Traditionally, the legend of the lovers is a splendid story to tell. Its bizarre prelude describes the story of an ox that wanted to play matchmaking for his owner, Niulang. The ox speaks of a goddess Zhinü and hints to its owner that if he would steal her garment, he would soon have a wife. No matter how shrewd an ox may sound, it is a story that endorses the value of determination to find love.

Well, love is in many ways a form of emotional determination, isn’t it?

The festival has been celebrated since the Han Dynasty (206 BC – 220 AD). And as recently as May 2015, the Double Seventh Festival was added to the National Intangible Cultural Heritage list by the State Council of China.

Although many of the traditional customs are disappearing and are no longer observed, customs of the past involved speedily threading a needle under the moonlight and carving exotic flowers, animals and unusual birds on a melon skin.

In celebration of this ancient Asian story, Music Press Asia presents some of Chinese’s most romantic songs featuring some of Asia’s most prominent artists of this era.

“The Moon Represents My Heart”, 月亮代表我的心
Teresa Teng (Teng Li Chun)

Teng enjoyed the repertoire of one of the biggest singers in the world in her heyday in the 1970s and 1980s. Her most popular love song The Moon Represents My Heart was released in 1977. Over the following decade, her songs continue to revolutionise Chinese popular culture.

A Taiwanese singer, actress and philanthropist, Teresa is Asia’s cultural icon. Her contributions to Mandopop are perhaps only equivalently described as the fame of Michael Jackson and the sultry aura of Audrey Hepburn combine. She laid the foundation of modern Chinese popular music of the 90s by merging western and eastern styles to create revolutionary songs that will forever be in your Spotify playlist.

In Taiwan, she was famous for entertaining the armed forces and singing patriotic songs that appealed to the natives of the island. She was nicknamed “the patriotic entertainer” and “the soldiers’ sweetheart. She recorded more than 1,500 songs throughout her career.

According to available IFPI statistics, Teng has sold over 48 million albums as of 2010 (excluding the sales data in mainland China). In 1986, Time magazine named her one of the seven greatest female singers in the world.

Listen to Teresa Teng’s “The Moon Represent My Heart”


“Love You Ten Thousand Years” [愛你一萬年]
Wu Bai & China Blue

Dubbed “The King of Live Music”, Wu is considered to be one of the biggest pop music stars in East and Southeast Asia.
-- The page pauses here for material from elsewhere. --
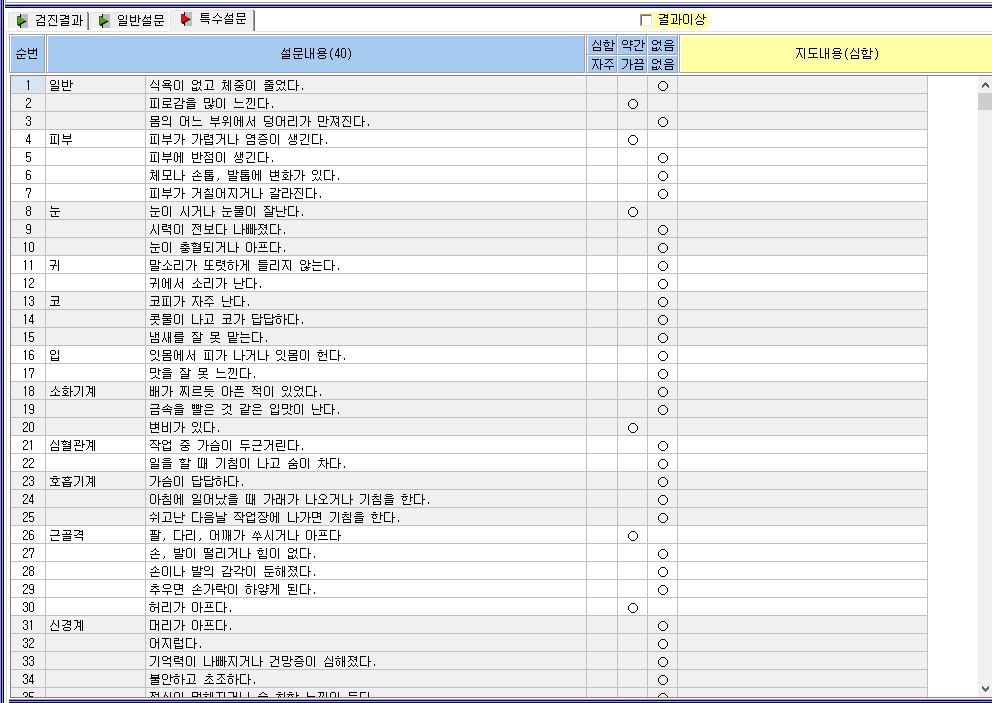Click the vertical scrollbar thumb

click(x=984, y=101)

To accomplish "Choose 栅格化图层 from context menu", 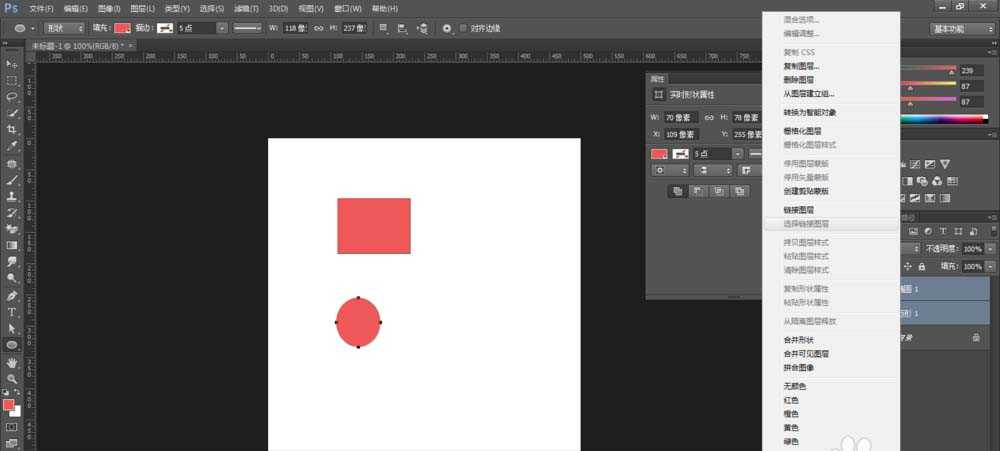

This Taiwanese rock singer, songwriter and actor formed the band Wu Bai & China Blue with Dean Zavolta (drums), Yu Ta-hao (keyboards) and Chu Chien-hui (bass guitar), while Wu himself is the lead guitarist and vocalist of the band.

One of the biggest rock stars in the Mandarin language music markets, he has held numerous sold-out concerts in Taiwan, Singapore, Malaysia and Hong Kong. Their hit single “Norwegian Forest” sold 600,000 copies and was honored by the China Times and the United Evening News as one of the year’s Top 10 Albums.

Prior to Wu Bai & China Blue’s achieving widespread popularity in Taiwan in the mid-1990s, guitar-oriented rock music was unusual in the country’s domestic popular music scene. Live concerts were similarly rare but the group’s frequent touring and live album releases set a new standard for live performing in Taiwan. The band’s distinctive blend of poetical lyrics with rock tunes has won them fans not only in Taiwan but throughout East and Southeast Asia and they have had successful regional concert tours in many cities.

In 1999, Wu won Album of the Year with his album, Lonely Tree, Lonely Bird at the 10th edition of the Golden Melody Awards. At the same event in 2017, he also won in the same category for his album Ding Zi Hua, 釘子花 (2016).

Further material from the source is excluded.